If there are 10 witnesses to an incident, and you ask them all what they saw, you will get 10 different answers. Ask them to describe a car involved in a hit and run accident, and you may get everything from a powder blue Prius, to a black van.

 

The reason this happens is because, while our eyes see exactly what is there, our brain processes that image. In doing so, the sum of all our experiences, everything that has ever happened in our life, everything we know or believe, is taken into account. This can make two people see the same thing very differently.

 

What does this have to do with LS?

 

Well, the idea was inspired by a user asking me if I had control issues, in that I often go back to clarify my original point, and, at times, try to bring the user back to that point.

 

It's not about control, it's about understanding that no matter how clearly I attempt to ask my original question or make my original point, people will read beyond what is there and color it with their own experiences and perspectives.

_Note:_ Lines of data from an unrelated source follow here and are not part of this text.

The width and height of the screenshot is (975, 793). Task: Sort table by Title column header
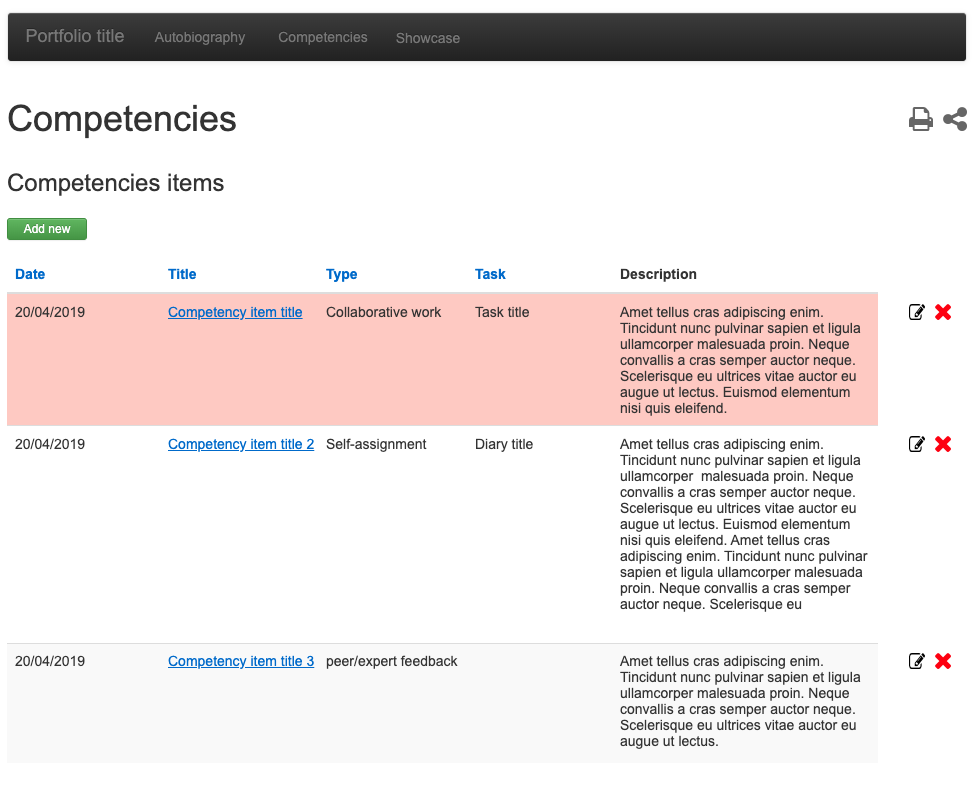point(182,275)
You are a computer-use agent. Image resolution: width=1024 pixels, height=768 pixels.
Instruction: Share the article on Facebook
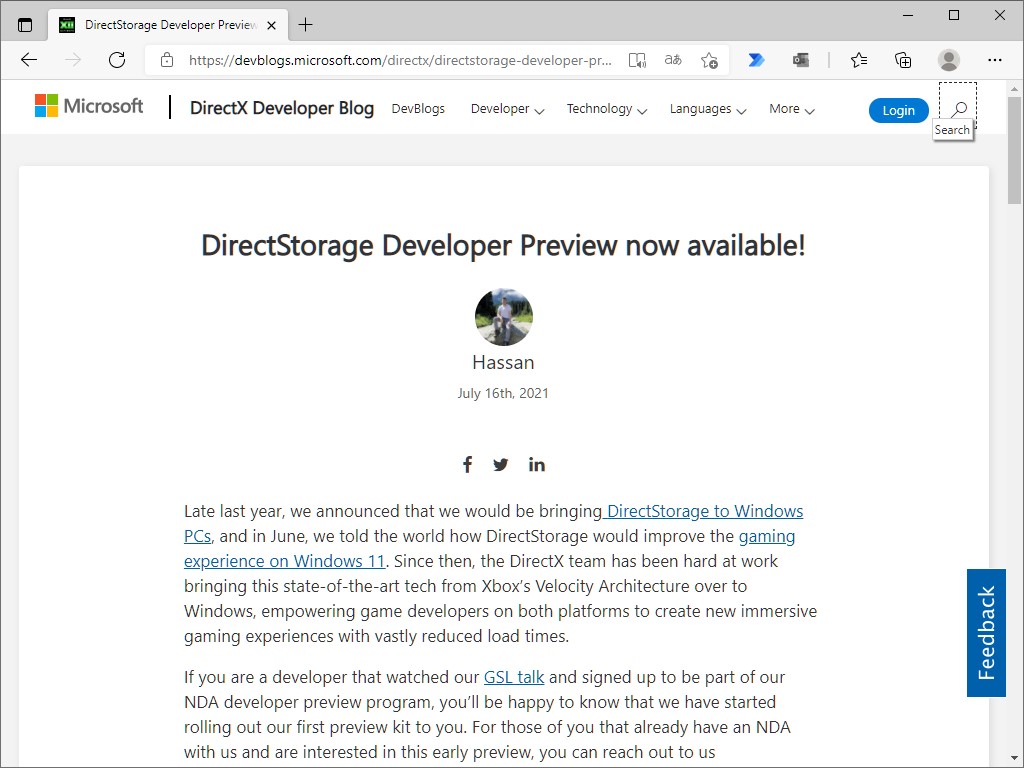click(x=467, y=463)
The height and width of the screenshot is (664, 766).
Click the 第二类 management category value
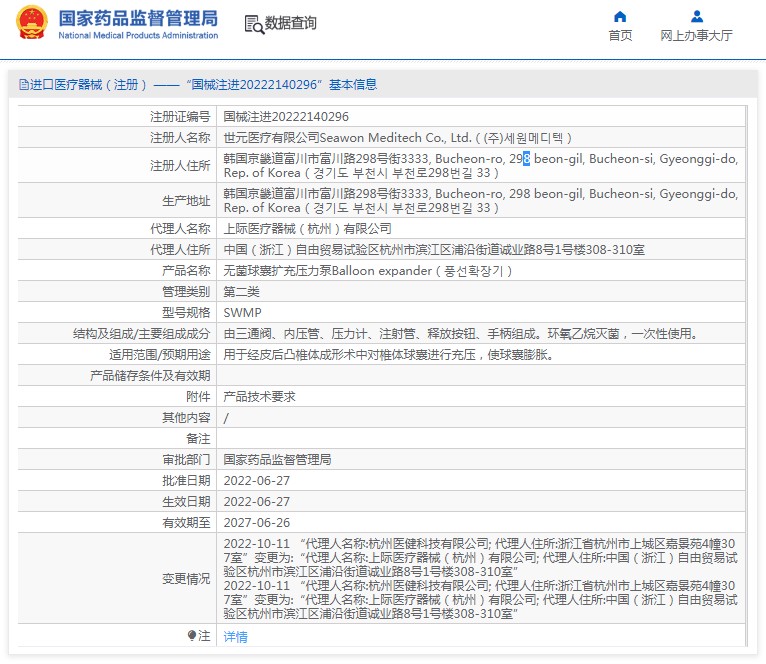(241, 291)
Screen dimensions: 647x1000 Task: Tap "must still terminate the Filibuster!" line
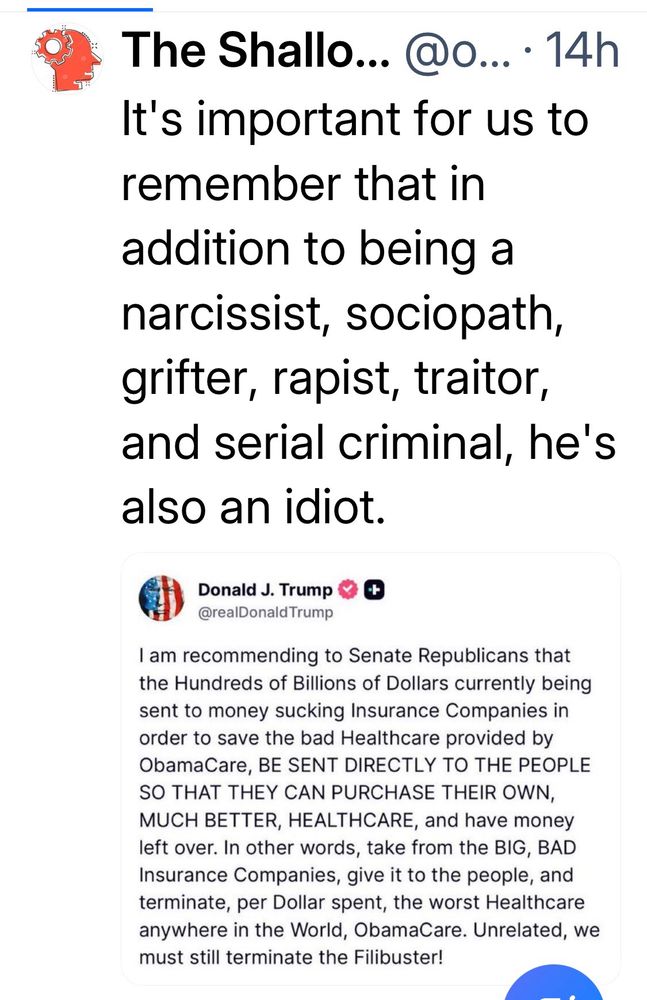coord(290,957)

In this particular forum, those colors can be extreme opposites. We have OM/OW here, BS's, fOM/fOW, people who have been both, maybe some people who have been none of the above yet but are in a situation where they may become one of the above.

 

I try to consider where someone is coming from when I read their responses, especially where there seems to be some misunderstanding. Whereas I may think I am being perfectly clear - I am really only clear from my point of view. Someone in a different position may not see it so clearly.

 

I am reminding myself of that. I might suggest others do as well, but we all know where that would lead, so I'm not even going there. ;)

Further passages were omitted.